WORK TO COMPLETE: In the listing below, find the line containing "At what coordinates" and the line containing "Open sharing for the 1,66 GB Privát entry". Repeat exactly those two lines and every line between them, nothing more.

SOURCE RECORDS:
--

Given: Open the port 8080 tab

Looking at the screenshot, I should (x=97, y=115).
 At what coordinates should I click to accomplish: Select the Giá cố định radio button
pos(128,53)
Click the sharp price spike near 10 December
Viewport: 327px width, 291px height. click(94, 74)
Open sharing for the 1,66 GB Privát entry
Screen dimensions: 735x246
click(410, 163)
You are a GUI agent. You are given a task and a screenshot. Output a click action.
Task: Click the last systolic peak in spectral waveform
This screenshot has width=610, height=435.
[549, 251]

--

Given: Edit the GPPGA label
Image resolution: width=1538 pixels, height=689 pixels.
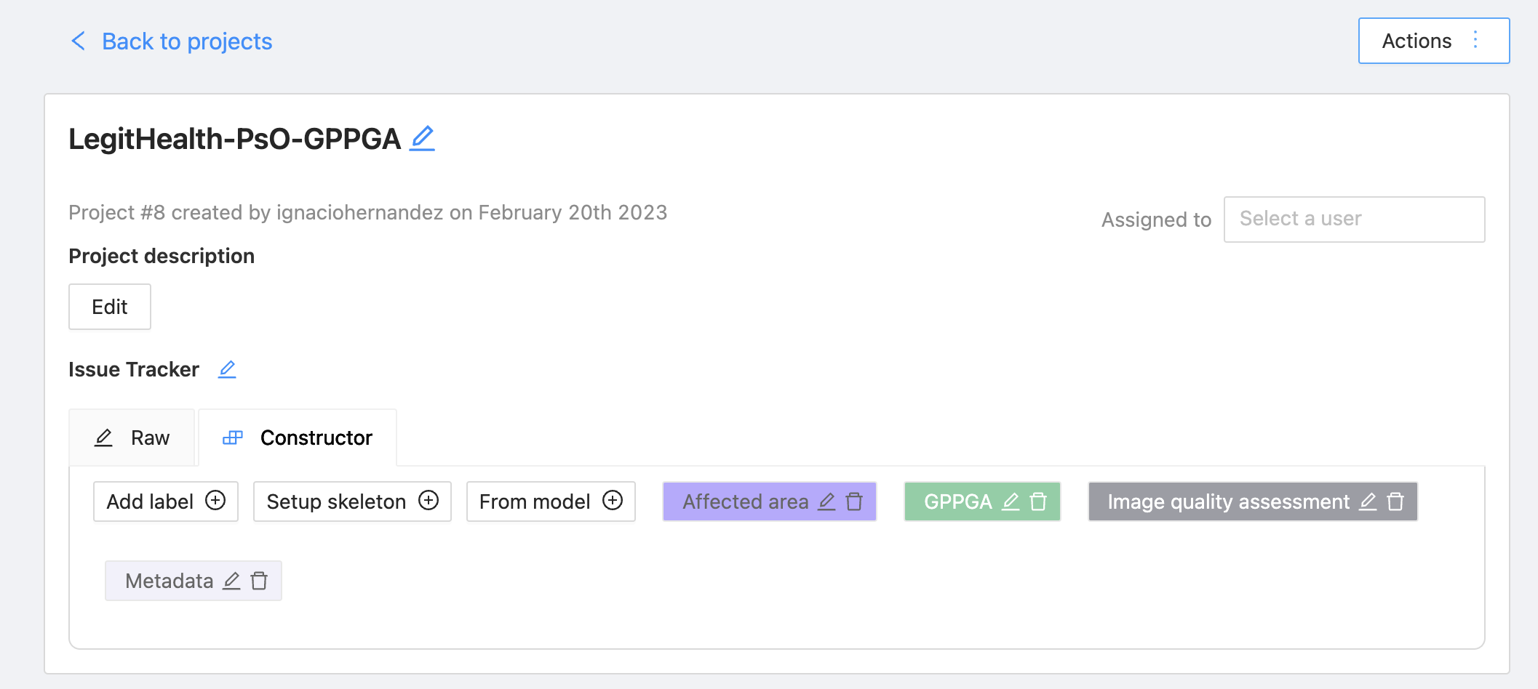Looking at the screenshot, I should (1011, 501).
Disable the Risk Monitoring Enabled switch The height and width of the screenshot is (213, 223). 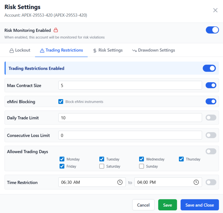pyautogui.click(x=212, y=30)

--

SOLUTION FOR THIS EXERCISE:
 At what coordinates should I click to accomplish: Select the Giá cố định radio button
pos(128,53)
Click the sharp price spike near 10 December
Viewport: 327px width, 291px height. click(94, 74)
Open sharing for the 1,66 GB Privát entry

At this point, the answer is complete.